Problem requirements –
Which lines in the records below mention the word "Blog"? Copy each one out.

Available records –
- - - - -

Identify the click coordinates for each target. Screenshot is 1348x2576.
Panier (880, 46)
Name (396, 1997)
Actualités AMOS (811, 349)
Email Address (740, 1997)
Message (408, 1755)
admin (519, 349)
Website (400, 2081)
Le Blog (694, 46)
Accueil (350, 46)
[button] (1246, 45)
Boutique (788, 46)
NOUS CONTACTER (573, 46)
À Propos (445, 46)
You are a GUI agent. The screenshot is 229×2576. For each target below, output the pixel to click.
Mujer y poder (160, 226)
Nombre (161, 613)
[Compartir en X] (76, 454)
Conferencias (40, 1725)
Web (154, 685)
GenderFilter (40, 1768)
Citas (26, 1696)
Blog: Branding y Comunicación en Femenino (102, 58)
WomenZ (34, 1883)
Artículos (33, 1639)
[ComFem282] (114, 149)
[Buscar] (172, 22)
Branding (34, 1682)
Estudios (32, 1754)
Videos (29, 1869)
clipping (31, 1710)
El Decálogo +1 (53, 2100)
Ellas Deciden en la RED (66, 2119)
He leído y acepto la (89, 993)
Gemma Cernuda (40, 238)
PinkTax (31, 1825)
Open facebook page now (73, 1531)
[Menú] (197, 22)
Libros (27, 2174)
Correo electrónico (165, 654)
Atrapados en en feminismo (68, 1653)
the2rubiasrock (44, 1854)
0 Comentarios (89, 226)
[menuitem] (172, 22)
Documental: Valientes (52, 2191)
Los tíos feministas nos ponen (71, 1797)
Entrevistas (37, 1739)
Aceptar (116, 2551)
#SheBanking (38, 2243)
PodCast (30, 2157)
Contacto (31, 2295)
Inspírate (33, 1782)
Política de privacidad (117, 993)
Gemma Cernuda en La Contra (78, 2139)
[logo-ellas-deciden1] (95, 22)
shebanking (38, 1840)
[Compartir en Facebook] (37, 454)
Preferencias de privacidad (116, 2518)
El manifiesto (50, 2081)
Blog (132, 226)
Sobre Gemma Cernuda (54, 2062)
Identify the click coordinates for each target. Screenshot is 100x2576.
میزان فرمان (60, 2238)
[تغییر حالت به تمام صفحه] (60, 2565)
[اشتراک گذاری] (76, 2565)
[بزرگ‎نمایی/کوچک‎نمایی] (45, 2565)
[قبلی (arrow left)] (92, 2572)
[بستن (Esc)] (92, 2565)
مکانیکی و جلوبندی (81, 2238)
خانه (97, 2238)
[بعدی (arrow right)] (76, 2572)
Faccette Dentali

- - - - -

Answer box –
Le Blog (694, 46)
Blog: Branding y Comunicación en Femenino (102, 58)
Blog (132, 226)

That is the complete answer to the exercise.